Try film photography and see what develops

Sunday , May 20, 2018 - 12:00 AM

BAILEY O'LEARY
TX. Correspondent

It’s incredibly common to see a person on the street whip out their iPhone to take a selfie or a picture of the sunset. It’s less common to find someone walking around with a digital camera, searching for cool photo opportunities around the city.

And it is yet even more uncommon to spot an individual with a film camera wandering the streets, taking extended amounts of time and effort to get the perfect shot.

Film photography is a unique form of art, but a fading one. As cameras and technology advance, more attention is paid to the new and exciting world of megapixels, while mechanical cameras melt into the background.

This isn’t to say that one form of photography is better than the other, but simply to appreciate the grittiness and almost meticulous art of film photography.

I’m not going to pretend to be an expert; I’ve only just recently gotten into taking photos with vintage cameras, but I absolutely adore it. And because of my greenie status in the world of film photography, I’m going to use my personal camera — an Olympus OM-1 — as my primary example to show how amazing this artistic medium can be.

• Step by step

The first step to taking photos with a film camera is to load your film. You know that canister that Prince Andrew puts an engagement ring in to propose to Mia in “Princess Diaries 2”? That’s what real film comes in. You take it out of the canister and load it right into the designated slot.

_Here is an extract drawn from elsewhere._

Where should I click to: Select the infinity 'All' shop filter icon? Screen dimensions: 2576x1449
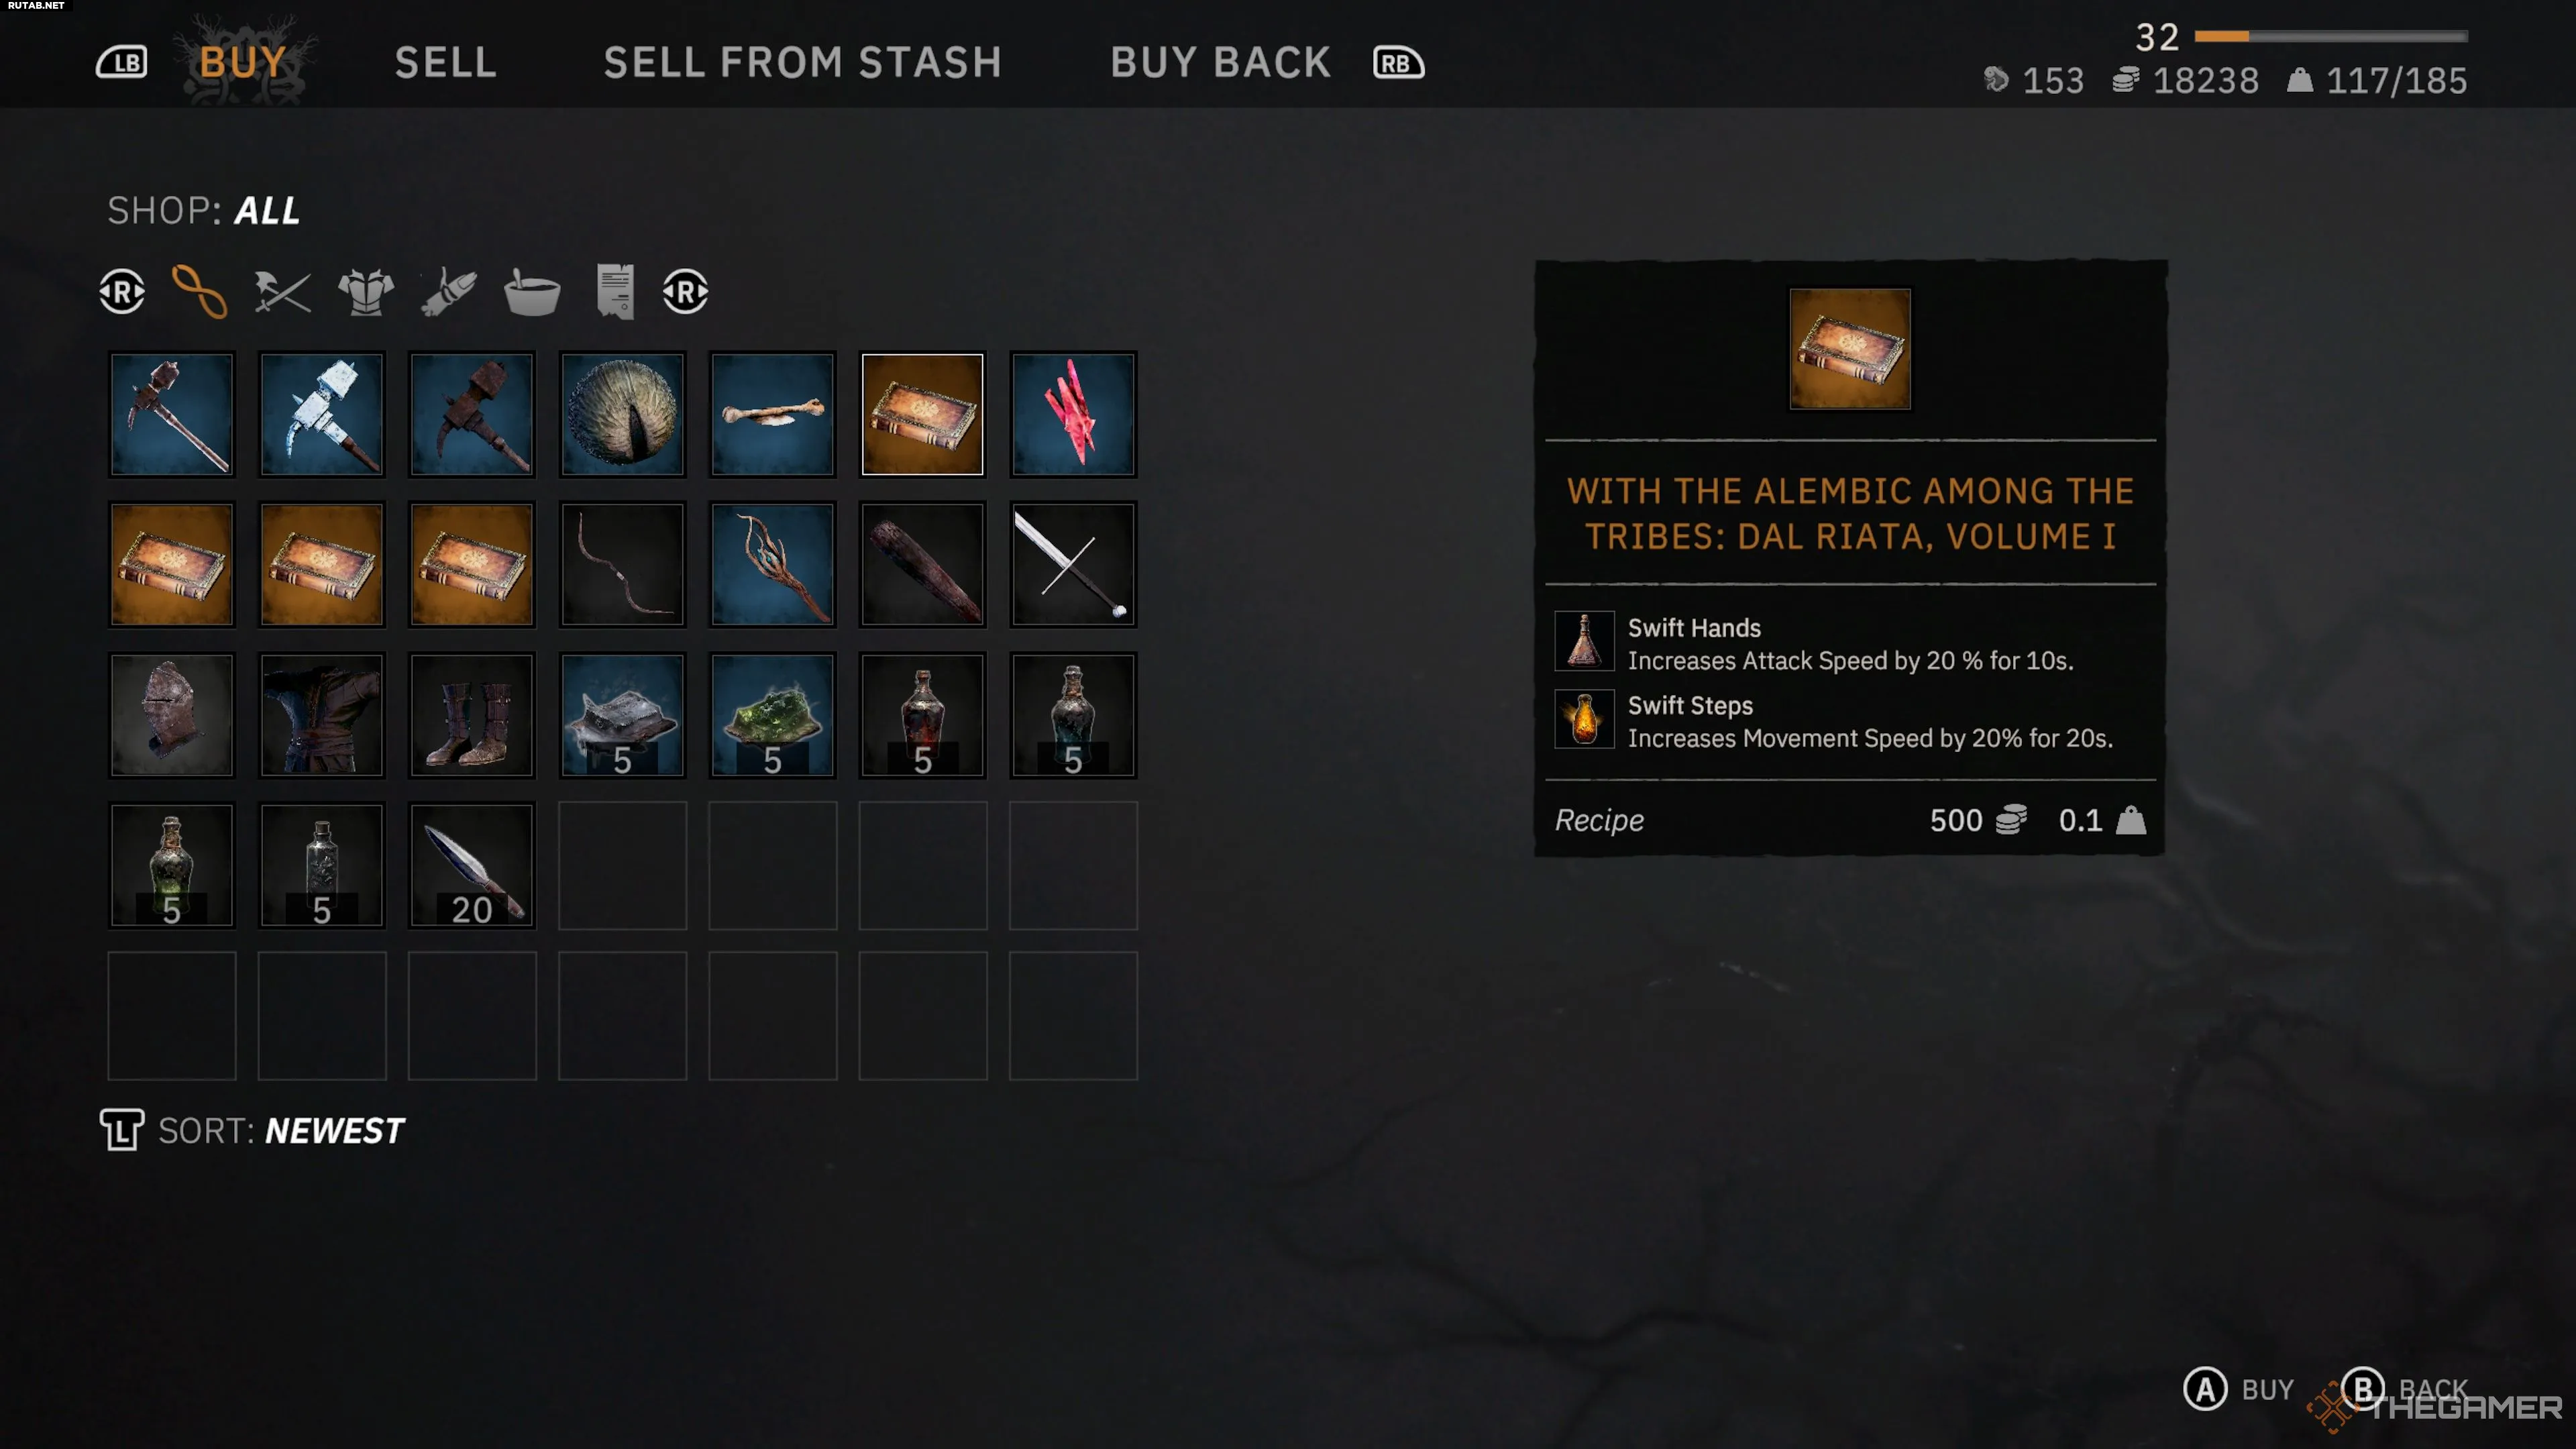point(200,292)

The next step is, of course, actually taking the photos. This is also where things differ more from your phone, where you just press the screen to take a picture, and even from a digital camera where you have a degree of control over the settings.

Rather than having the camera adjust the settings for you to get the perfect amount of light into your photo, you have to do it yourself by playing with the aperture and shutter speed.

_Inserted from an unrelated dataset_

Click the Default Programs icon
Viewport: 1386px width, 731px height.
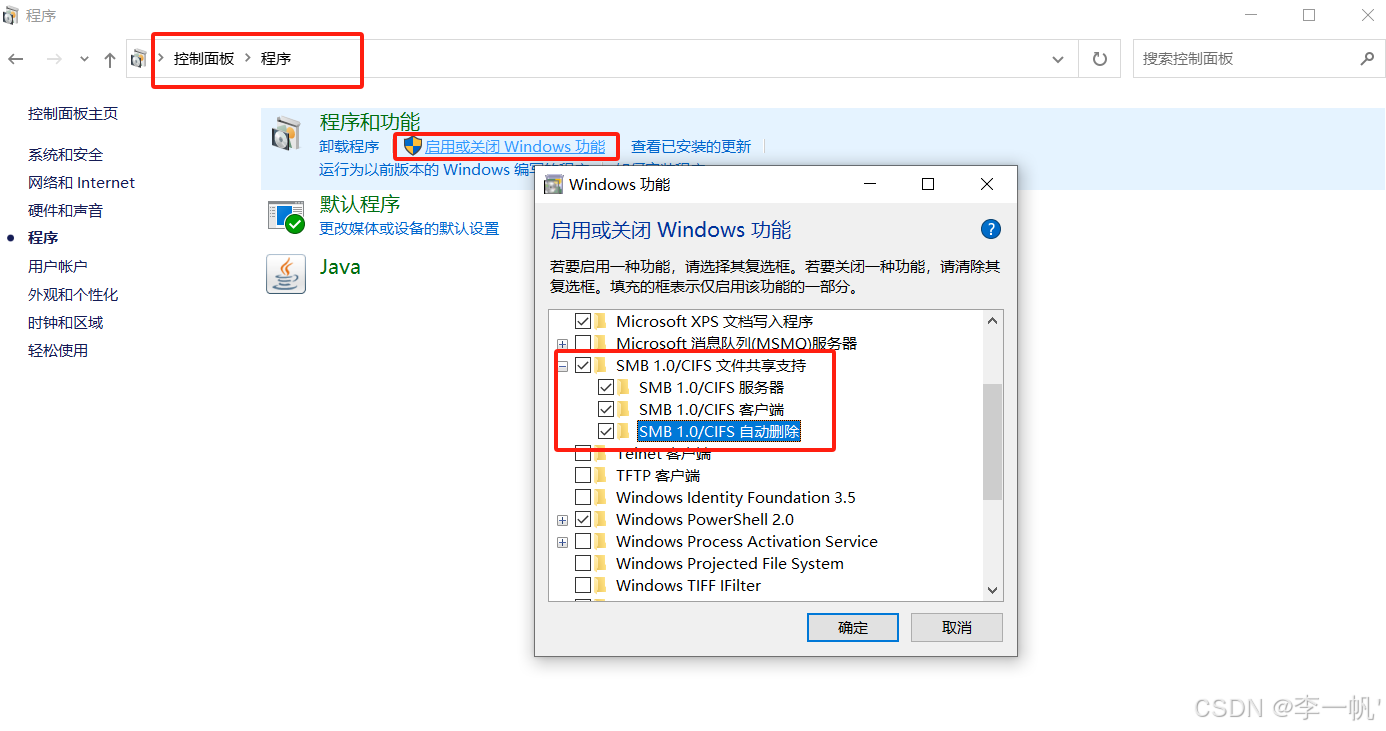(x=286, y=216)
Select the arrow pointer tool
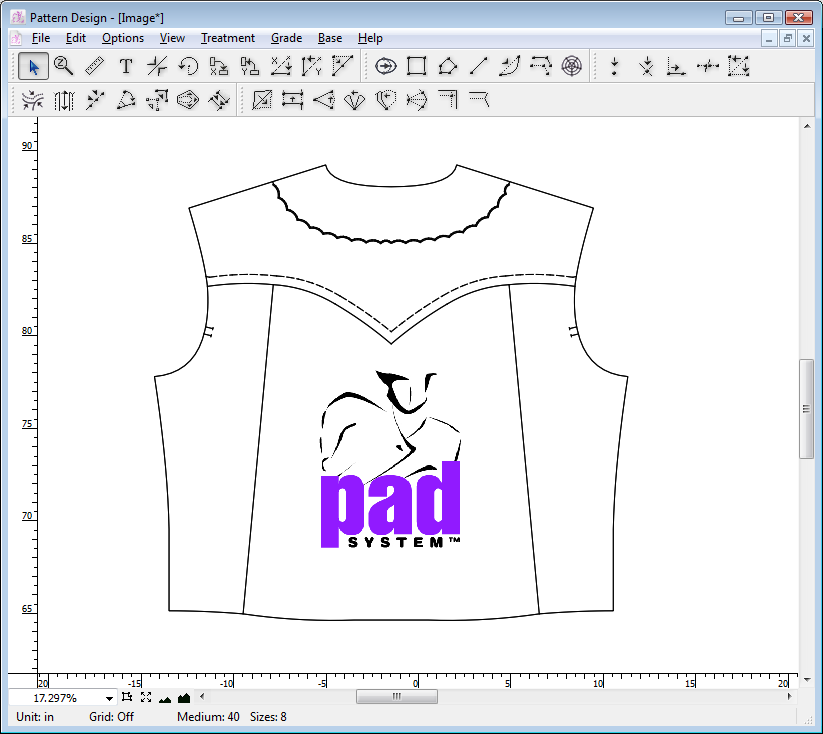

To put it short, the aperture is like the pupil of your eye; it decides how much light the camera lets in by making a smaller or larger hole. Obviously, the larger the hole, the more light is let in, and the brighter a photo will be.

The size of the camera’s “pupil” is determined by what’s called an f-stop, represented like this: f/4, f/8, f/22, etc. F-stop can be slightly confusing, where the larger the number, the smaller amount of light is let in. For example, if your f-stop was set to f/22, the amount of light let into the camera would be very, very small.

Shutter speed, on the other hand, could be compared to an eyelid of the eye. The faster the shutter speed, the shorter amount of time the camera’s “eyelid” stays open, and less light is let in.

These speeds are represented in fractions — 1/500 of a second, 1/125 of a second, etc. — or by whole numbers for complete seconds that the shutter stays open. Shutter speed is less confusing; the larger the fraction or number, the longer the shutter stays open. A 1/125 shutter speed would be a quick-snap picture.

Only after adjusting these two aspects of the camera to the degree you want can you then take the picture. And it does seem a bit complicated, but most film cameras are like my Olympus and give you a handy dandy meter so you can see that you are getting the right amount of light in.

• In the darkroom

After all your lovely photos are taken, you can have them developed by professionals or do it the fun way and develop them yourself.

Developing the photos I take is one of my absolute favorite parts of film photography. There’s something a bit magical about actually being there and part of the process of your photos coming to life.

The actual developing is rather simple. You first go into a completely dark room with your developing tank — a canister about six or so inches tall and, depending on which you buy, can fit a certain number of film rolls into it to develop.

It’s very important for the room to be completely dark before proceeding, lest your film get ruined by the light. Once you’re sure it’s pitch black (seriously, you can’t see your hand in front of your face), then you can take the film out of your camera and begin loading it into the tank.

After it’s loaded and the lid is sealed tight, you can leave the dark room and begin the actual developing process! This involves filling the tank up with a chemical, leaving that chemical in for a while, and then emptying it out and repeating the process.

Depending on the type of film you have, you may need different chemicals and different amounts of time you leave them in.

Finally, once the process is complete, you can take the film roll out to dry and then scan the photos into the computer. You have now brought these photos to life.

And to life they do come. Looking at film photos, you can almost feel the texture within them. It’s like the difference between music on the radio and vinyl records; they have a uniqueness to them that is so completely artistic and real. And according to one of the greatest film photographers of our time, Shaun Nelson, “For the artists that use it, it’s just as rewarding as creating a masterpiece with a paintbrush and canvas.”

If you’re ever in need of a new culture of creativity, try film photography. Put yourself and time into the photos, and it will truly be a rewarding experience.